Juego fútbol desde que pude patear una pelota. Así que quedarme sentado en el banco de suplentes no era exactamente la forma como esperaba comenzar la temporada de fútbol de otoño en mi segundo año de bachillerato.
Era un estudiante nuevo en un colegio de internos, y deseaba ansiosamente participar en todas las actividades, entre ellas, jugar en el equipo de fútbol juvenil. Sabía que debía mejorar mi juego para poder tener una buena temporada. Me dediqué a hacer todo lo mejor en cada práctica, trabajando duro y jugando lo mejor que podía. También era importante para mí apoyar a mis compañeros de equipo de cualquier forma que pudiera.

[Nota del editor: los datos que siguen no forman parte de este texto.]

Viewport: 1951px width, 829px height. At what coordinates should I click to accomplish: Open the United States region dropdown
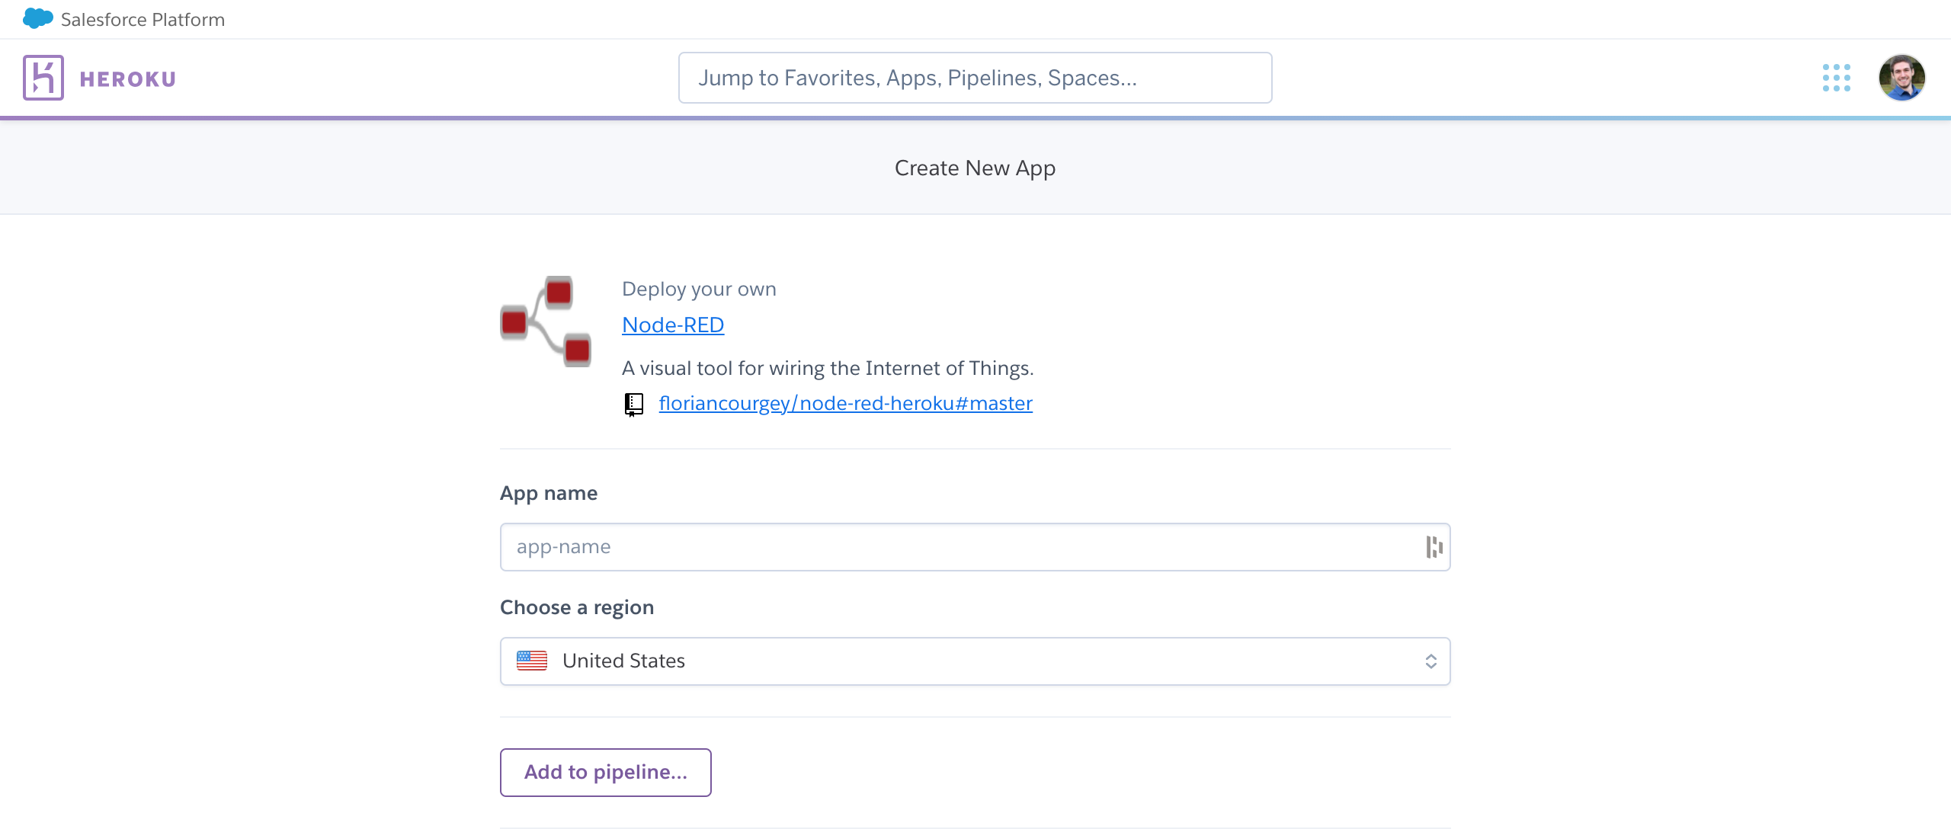coord(975,661)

Un día, de pronto me empezaron a doler el pie y el tobillo; me dolían mucho cuando corría. Me tomó de sorpresa porque fue algo repentino. Confiaba en volver a jugar, pero esto no ocurrió. Pasó un día, una semana, y aún no podía correr. Me encontré sentado en el banco de suplentes, mirando jugar al equipo y sintiéndome muy frustrado por no poder jugar con ellos. Me di cuenta de que necesitaba recurrir a Dios en busca de ayuda, y practicar la Ciencia Cristiana como nunca antes lo había hecho.